I once read a description of flying an airplane as “nothing but hours and hours of boredom, punctuated with moments of start terror.” That’s pretty much been my week so far. I glide ahead buoyed by the optimism of everyone at Shake-A-Leg Miami (SALM), and then I realize how much we are planning to accomplish in such an incredibly short time and just the tiniest wave of panic washes over me.

I wish some reality-TV show would pick up this story, because I know they always go for the happy ending. Meanwhile, I do have some blessings to report.

One of the SALM staff members, Colleen Reed, is setting up a Friday night potluck, having observed that neither our marine-surveyor Pat Kearns (Naples, FL) nor I am in any great rush to head out into Miami traffic a the end of our day onsite. Hooray! Maybe there will be pie. But even better than that, there will be a chance for us involved in the challenge to meet–and brainstorm–in a relaxed informal setting. If you’d like to join us, leave a comment here or drop me a line.

Also, today I had a great conversation with Norm Katz of Katzcan (Fort Lauderdale, FL) about what we can do with the “BackTrack” software from Teklynx. I was initially hoping Norm could help us just with a simple project of barcoding our boat-shop inventory, but now we’re starting to percolate a few more ideas about how we can better manage all sorts of “assets” ranging from tools, to boats and equipment, to volunteers and staff. Geek that I am, this is all music to my ears.

═══

Quote the entire Shake-A-Leg Miami blog post word for word. The data that comes next has no connection to the text above.

Collected material:

═══

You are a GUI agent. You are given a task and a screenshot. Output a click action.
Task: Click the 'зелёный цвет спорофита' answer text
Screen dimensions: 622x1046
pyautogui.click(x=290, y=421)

═══

The reply:
I once read a description of flying an airplane as “nothing but hours and hours of boredom, punctuated with moments of start terror.” That’s pretty much been my week so far. I glide ahead buoyed by the optimism of everyone at Shake-A-Leg Miami (SALM), and then I realize how much we are planning to accomplish in such an incredibly short time and just the tiniest wave of panic washes over me.

I wish some reality-TV show would pick up this story, because I know they always go for the happy ending. Meanwhile, I do have some blessings to report.

One of the SALM staff members, Colleen Reed, is setting up a Friday night potluck, having observed that neither our marine-surveyor Pat Kearns (Naples, FL) nor I am in any great rush to head out into Miami traffic a the end of our day onsite. Hooray! Maybe there will be pie. But even better than that, there will be a chance for us involved in the challenge to meet–and brainstorm–in a relaxed informal setting. If you’d like to join us, leave a comment here or drop me a line.

Also, today I had a great conversation with Norm Katz of Katzcan (Fort Lauderdale, FL) about what we can do with the “BackTrack” software from Teklynx. I was initially hoping Norm could help us just with a simple project of barcoding our boat-shop inventory, but now we’re starting to percolate a few more ideas about how we can better manage all sorts of “assets” ranging from tools, to boats and equipment, to volunteers and staff. Geek that I am, this is all music to my ears.